AUTOMATED MAMMAL LOCALIZATION AND IDENTIFICATION IN CAMERA TRAP IMAGES
FOR THE NORTHEASTERN UNITED STATES
Abstract
1. Camera traps are popular for monitoring animal populations and
communities, primarily because they eliminate physical handling of
animals. However, image acquisition typically outpaces information
extraction. Most deep-learning based animal classifiers do not localize
animals, limiting their applicability. Existing networks that localize
animals have relatively high training data and hardware requirements. 2.
To reduce the hardware and training data requirements, we extended the
the Machine Learning for Wildlife Image Classification network (MLWIC2)
to a Faster R-CNN. MLWIC2 is currently the most accurate wildlife
classification network, and also the shallowest at 18 layers. We
compared our model’s performance at object localization, species
identification, and deployment speed to the performance of a generically
pre-trained 50-layer Faster R-CNN to determine a) relative importance of
task similarity in pre-training vs. backbone depth, b) whether
additionally finetuning the backbones during training is advantageous c)
whether the Faster R-CNN architecture benefits from incorporating the
feature pyramid network (FPN) and cascading pyramid network (CPN)
modules, and d) how backbone depth and the additional modules affect
deployment speeds. 3. We found that the deeper network provides a slight
advantage for classification accuracy, while the shallower network with
higher task similarity produces a slight advantage for object
localization.

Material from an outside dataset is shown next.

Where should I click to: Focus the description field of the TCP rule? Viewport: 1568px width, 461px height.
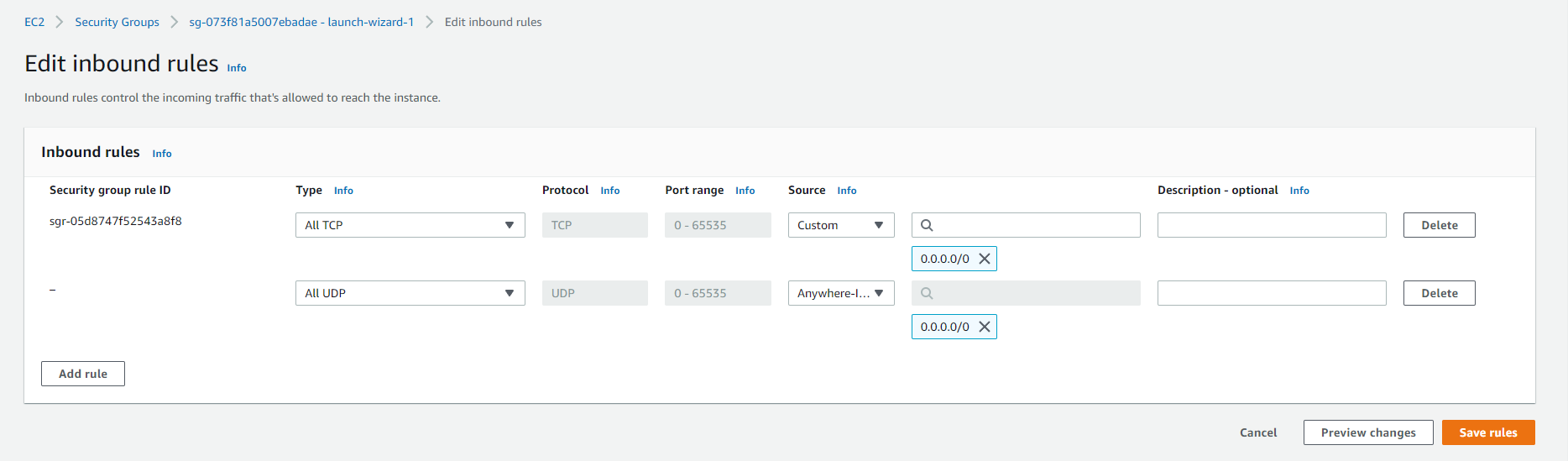tap(1271, 225)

The additional modules provided dramatic gains for the 18
layer backbone for both classification and localization. On a NVIDIA
1080-ti gpu, the 18-layer backbone trains ~ 30% faster
than the 50-layer backbone. In deployment the 18-layer backbone is 2.5x
faster than the 50-layer backbone, and 9.4x faster than Megadetector.
These results show that backbone network task similarity, paired with
the FPN and CPN modules, can substitute for depth, which improves
deployment speeds. Our model is suitable for modest hardware and for
integration into more complex pipelines. These are important steps
towards the automation of data acquisition from camera trap images.